TASK PROMPT
Reproduce every one of the following entries word for word, with no changes.

INFORMATION PROVIDED
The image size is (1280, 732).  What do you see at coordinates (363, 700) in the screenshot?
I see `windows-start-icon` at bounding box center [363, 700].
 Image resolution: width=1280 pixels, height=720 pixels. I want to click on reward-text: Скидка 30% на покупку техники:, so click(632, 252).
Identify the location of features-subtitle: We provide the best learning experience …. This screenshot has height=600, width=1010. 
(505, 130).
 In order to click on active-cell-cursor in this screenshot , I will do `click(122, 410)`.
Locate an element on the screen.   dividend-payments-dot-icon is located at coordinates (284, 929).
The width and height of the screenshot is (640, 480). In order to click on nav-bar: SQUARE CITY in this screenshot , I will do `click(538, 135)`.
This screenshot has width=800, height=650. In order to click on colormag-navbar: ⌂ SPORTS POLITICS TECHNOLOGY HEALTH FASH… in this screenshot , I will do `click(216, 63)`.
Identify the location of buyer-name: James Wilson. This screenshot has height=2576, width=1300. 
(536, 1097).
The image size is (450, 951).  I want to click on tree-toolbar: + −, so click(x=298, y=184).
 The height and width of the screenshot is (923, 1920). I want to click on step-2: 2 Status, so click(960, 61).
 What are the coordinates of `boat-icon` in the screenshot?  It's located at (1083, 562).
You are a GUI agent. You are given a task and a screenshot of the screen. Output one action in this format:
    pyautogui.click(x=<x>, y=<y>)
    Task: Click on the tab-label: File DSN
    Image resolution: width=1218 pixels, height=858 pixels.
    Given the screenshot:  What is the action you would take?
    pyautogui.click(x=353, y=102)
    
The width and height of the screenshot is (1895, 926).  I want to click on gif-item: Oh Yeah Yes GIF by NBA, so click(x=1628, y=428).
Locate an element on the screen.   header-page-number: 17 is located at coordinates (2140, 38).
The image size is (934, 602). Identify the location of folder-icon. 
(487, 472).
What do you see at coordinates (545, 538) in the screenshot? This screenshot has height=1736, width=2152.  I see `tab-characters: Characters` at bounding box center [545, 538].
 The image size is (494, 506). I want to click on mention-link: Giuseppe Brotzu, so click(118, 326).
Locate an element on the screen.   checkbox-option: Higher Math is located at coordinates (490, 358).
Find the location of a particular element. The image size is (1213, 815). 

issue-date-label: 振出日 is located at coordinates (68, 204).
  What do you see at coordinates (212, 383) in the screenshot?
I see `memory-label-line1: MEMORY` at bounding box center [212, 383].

SOLUTION FOR THIS EXERCISE
The image size is (1280, 732).  What do you see at coordinates (363, 700) in the screenshot?
I see `windows-start-icon` at bounding box center [363, 700].
 Image resolution: width=1280 pixels, height=720 pixels. I want to click on reward-text: Скидка 30% на покупку техники:, so click(632, 252).
Identify the location of features-subtitle: We provide the best learning experience …. This screenshot has height=600, width=1010. 
(505, 130).
 In order to click on active-cell-cursor in this screenshot , I will do `click(122, 410)`.
Locate an element on the screen.   dividend-payments-dot-icon is located at coordinates (284, 929).
The width and height of the screenshot is (640, 480). In order to click on nav-bar: SQUARE CITY in this screenshot , I will do `click(538, 135)`.
This screenshot has width=800, height=650. In order to click on colormag-navbar: ⌂ SPORTS POLITICS TECHNOLOGY HEALTH FASH… in this screenshot , I will do `click(216, 63)`.
Identify the location of buyer-name: James Wilson. This screenshot has height=2576, width=1300. 
(536, 1097).
The image size is (450, 951).  I want to click on tree-toolbar: + −, so click(x=298, y=184).
 The height and width of the screenshot is (923, 1920). I want to click on step-2: 2 Status, so click(960, 61).
 What are the coordinates of `boat-icon` in the screenshot?  It's located at (1083, 562).
You are a GUI agent. You are given a task and a screenshot of the screen. Output one action in this format:
    pyautogui.click(x=<x>, y=<y>)
    Task: Click on the tab-label: File DSN
    Image resolution: width=1218 pixels, height=858 pixels.
    Given the screenshot:  What is the action you would take?
    pyautogui.click(x=353, y=102)
    
The width and height of the screenshot is (1895, 926).  I want to click on gif-item: Oh Yeah Yes GIF by NBA, so click(x=1628, y=428).
Locate an element on the screen.   header-page-number: 17 is located at coordinates (2140, 38).
The image size is (934, 602). Identify the location of folder-icon. 
(487, 472).
What do you see at coordinates (545, 538) in the screenshot? This screenshot has height=1736, width=2152.  I see `tab-characters: Characters` at bounding box center [545, 538].
 The image size is (494, 506). I want to click on mention-link: Giuseppe Brotzu, so click(118, 326).
Locate an element on the screen.   checkbox-option: Higher Math is located at coordinates (490, 358).
Find the location of a particular element. The image size is (1213, 815). 

issue-date-label: 振出日 is located at coordinates (68, 204).
  What do you see at coordinates (212, 383) in the screenshot?
I see `memory-label-line1: MEMORY` at bounding box center [212, 383].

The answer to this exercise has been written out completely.